There are four geographical regions in this dataset, with a fairly even analysis from every region. (All from United States)

In [5]:
print(patient_info.average_age())
print ("Minimum Age in Dataset: " + min(age))
print ("Maximum Age in Dataset: " + max(age))

Average Patient Age: 39.21 years old.
Minimum Age in Dataset: 18
Maximum Age in Dataset: 64


Above you will see the average age in the dataset is 39 years old. When scoping through a dataset, it is important to make sure it is representative of a broad population. We would have to do a further analysis to make sure the patient age group in this dataset is indicative of that.

In [6]:
patient_info.men_vs_women()

Percentage of Female Patients: 662(49%)
Percentage of Male Patients: 676(51%)


I also wanted to check in the dataset if it was representative of an equal amount of men and women. As above, it is important to make sure it is representative of a broad range of individuals.

In [7]:
patient_info.gender_bmi_average()

Average Female BMI: 30.38
Average Male BMI: 30.94


As mentioned in the beginning of this project, obesity is a BMI greater than or equal to 30. According to this analysis, on average both males and females in this dataset are considered obese. The problem of excess weight is relevant. 

In [8]:
patient_info.smokers_gender()

Female Smokers: 115/662(17%)
Male Smokers: 159/676(24%)


As you can see, in the dataset we found that 17% of females are smokers and 24% of men are smokers. Being a smoker greatly affects insurance premiums as smokers are more prone to diseases which requires more payments for treatments when ill (as well as someone with a BMI over 30.0).

In [9]:
print ("Minimum Yearly Insurance Cost: $" + str(round(min(insurance_cost))))
print(patient_info.average_insurance_cost())

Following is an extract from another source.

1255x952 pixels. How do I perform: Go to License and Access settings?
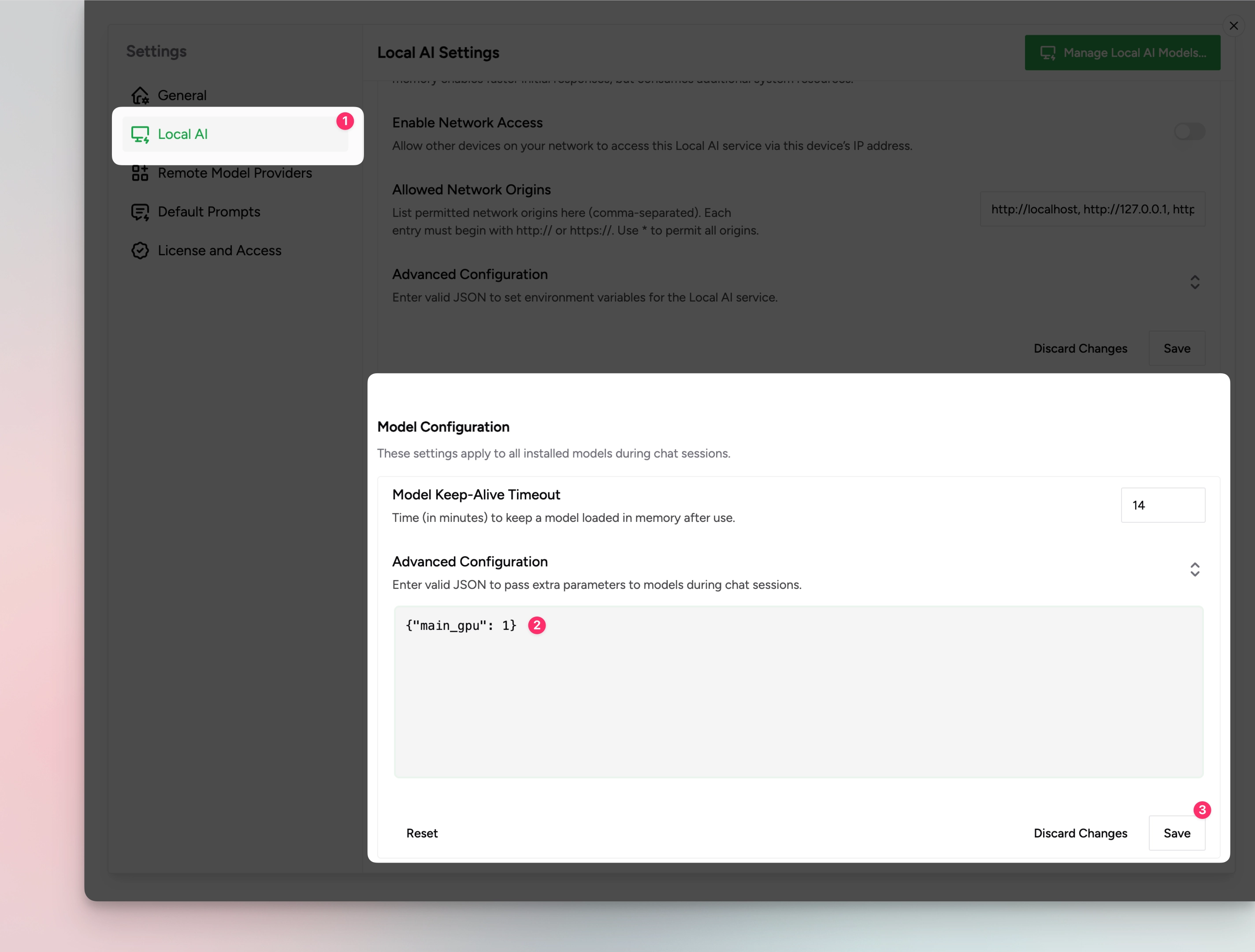click(x=219, y=251)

Minimum Yearly Insurance Cost: $1121
Average Yearly Insurance Cost: $13269.93
None


Lastly, you can see the yearly insurance premium is much higher than the lowest yearly insurance premium. This could be due to several factors, such as: how many children the patient has, how old the patient is, smoker vs. non-smoker, high BMI vs. low BMI, etc. 

In conclusion, we want to lower insurance premiums for our clients. This can be done when they client obtains insurance, as they could receive information about how their premiums will decrease if they lower their BMI to a healthy level and if they quit smoking (if they are smokers). Providing our clients with examples of how their rates will decrease by living a healthy lifestyle will encourage them to do so.